Zobacz poprzedni temat :: Zobacz następny temat |
Autor |
Wiadomość |
cejot
Dołączył: 29 Wrz 2011 Posty: 824 Przeczytał: 0 tematów
Ostrzeżeń: 0/3 Skąd: Strzeniówka Płeć: 
|
Wysłany: Wto 11:18, 10 Sty 2012 Temat postu: A co myślicie o kuchenkach biwakowych ? |
|
|
No tak - mamy już jakieś doświadczenie a propos używania różnego rodzaju "podgrzewaczy biwakowych". Opiszę swoje spostrzeżenia odnośnie użytkowania i wykorzystania takiego sprzętu w praktyce (wady i zalety):
1. "Smiert turisty" - popularna ruska "kostka" na dowolne paliwo (najczęściej benzyna z baku motocykla ).
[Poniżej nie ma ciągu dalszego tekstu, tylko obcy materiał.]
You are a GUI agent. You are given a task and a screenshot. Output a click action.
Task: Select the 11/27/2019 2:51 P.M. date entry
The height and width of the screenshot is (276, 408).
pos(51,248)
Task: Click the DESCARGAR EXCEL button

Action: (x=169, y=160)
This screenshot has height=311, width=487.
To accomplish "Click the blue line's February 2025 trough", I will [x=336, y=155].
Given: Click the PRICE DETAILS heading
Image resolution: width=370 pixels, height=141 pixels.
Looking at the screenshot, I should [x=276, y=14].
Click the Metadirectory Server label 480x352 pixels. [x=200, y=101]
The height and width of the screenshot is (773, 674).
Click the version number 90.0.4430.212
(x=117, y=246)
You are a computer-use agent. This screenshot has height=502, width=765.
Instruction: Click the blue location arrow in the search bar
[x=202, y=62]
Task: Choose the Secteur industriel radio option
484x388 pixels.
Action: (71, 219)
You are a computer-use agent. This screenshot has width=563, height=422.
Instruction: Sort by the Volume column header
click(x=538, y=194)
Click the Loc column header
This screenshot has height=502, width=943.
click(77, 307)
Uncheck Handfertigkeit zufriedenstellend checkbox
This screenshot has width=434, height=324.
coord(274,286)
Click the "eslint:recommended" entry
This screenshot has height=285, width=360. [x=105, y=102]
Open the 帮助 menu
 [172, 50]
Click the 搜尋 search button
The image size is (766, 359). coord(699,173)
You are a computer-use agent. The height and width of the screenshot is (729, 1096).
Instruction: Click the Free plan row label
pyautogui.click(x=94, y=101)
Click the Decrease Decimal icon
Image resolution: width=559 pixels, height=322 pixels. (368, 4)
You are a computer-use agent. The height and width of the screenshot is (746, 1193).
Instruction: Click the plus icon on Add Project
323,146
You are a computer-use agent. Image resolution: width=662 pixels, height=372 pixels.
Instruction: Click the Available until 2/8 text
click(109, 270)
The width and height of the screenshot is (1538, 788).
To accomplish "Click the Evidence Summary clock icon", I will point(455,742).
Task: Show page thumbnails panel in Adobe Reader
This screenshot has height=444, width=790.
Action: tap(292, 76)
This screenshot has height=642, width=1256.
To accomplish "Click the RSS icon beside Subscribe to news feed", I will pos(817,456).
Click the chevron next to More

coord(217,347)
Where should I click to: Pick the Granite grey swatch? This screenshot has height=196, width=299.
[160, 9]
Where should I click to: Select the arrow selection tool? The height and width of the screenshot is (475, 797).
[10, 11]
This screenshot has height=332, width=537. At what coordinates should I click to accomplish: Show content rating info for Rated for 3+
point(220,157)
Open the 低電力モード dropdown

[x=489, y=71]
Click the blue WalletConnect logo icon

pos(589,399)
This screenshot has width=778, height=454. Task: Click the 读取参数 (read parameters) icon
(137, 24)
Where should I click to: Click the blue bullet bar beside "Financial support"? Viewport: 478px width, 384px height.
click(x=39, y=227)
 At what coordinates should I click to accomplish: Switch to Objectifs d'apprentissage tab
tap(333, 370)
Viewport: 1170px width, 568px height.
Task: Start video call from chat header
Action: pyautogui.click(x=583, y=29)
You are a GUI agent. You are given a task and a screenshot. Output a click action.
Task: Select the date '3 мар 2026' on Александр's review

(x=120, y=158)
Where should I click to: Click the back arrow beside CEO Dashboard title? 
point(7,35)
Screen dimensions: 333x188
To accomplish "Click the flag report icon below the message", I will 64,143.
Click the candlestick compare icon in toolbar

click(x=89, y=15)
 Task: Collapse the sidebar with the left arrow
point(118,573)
Poniżej filmik jak prawidłowo ją uruchamiać:
http://www.youtube.com/watch?v=k91Rib2sjis&feature=related
Wbrew pozorom nie jest to sprzęt aż tak wybuchowy jak by sądzono z wielu opisów - mnie nie zdarzyło się nigdy doprowadzić tego ustrojstwa do takiego stanu żeby zawór bezpieczeństwa zaczął pluć ogniem .
Zalety:
- małe gabaryty
- chodzi na dowolne paliwo dostępne wszędzie (stacje benzynowe, sklepy z rozpuszczalnikami itp)
- szybkie uruchamianie (jeśli się umie )
- krótki czas gotowania
- mały koszt zakupu i eksploatacji
Wady:
- jak używa się benzyny samochodowej to okapca naczynia
- śmierdzi benzyną jak się zapakuje z innymi rzeczami to one też "cuchną" (trzeba trzymać oddzielnie)
- należy umiejętnie to uruchamiać i mieć w pełni sprawne uszczelki i zawory
- trochę hałasuje podczas pracy
Ja po wyprawie mazurskiej zdecydowałem się jednak na następny wyjazd zabrać butlę z gazem propan butan (0,5l) i zwykłą jednopalnikową kuchenkę:
[link widoczny dla zalogowanych]
[link widoczny dla zalogowanych]
Muszę stwierdzić że podczas tygodniowej wyprawy (w miarę samotnej ale też z kilkoma osobami) kuchenka ta zdała egzamin i byłem z niej bardzo zadowolony. Zostało mi jeszcze na tyle paliwa że wydaje mi się że na taki wyjazd tygodniowy z całkowitym korzystaniem z tej kuchenki (śniadanie, obiad, kolacja) jest ona w zupełności wystarczająca.
Zalety:
- małe gabaryty (w przypadku tej 0,5kg)
- bardzo szybkie uruchomienie
- krótki czas gotowania
- nie śmierdzi
- nie okopca naczyń
- tanie w eksploatacji paliwo
Wady:
- dość drogi zakup (butla 0,5kg = 87pln palnik około 30pln)
- trudność w napełnieniu (zazwyczaj należy samemu z dużej butli bo mało jest stacji które to obsługują)
- trudność w uzupełnieniu paliwa podczas wyprawy (patrz powyżej)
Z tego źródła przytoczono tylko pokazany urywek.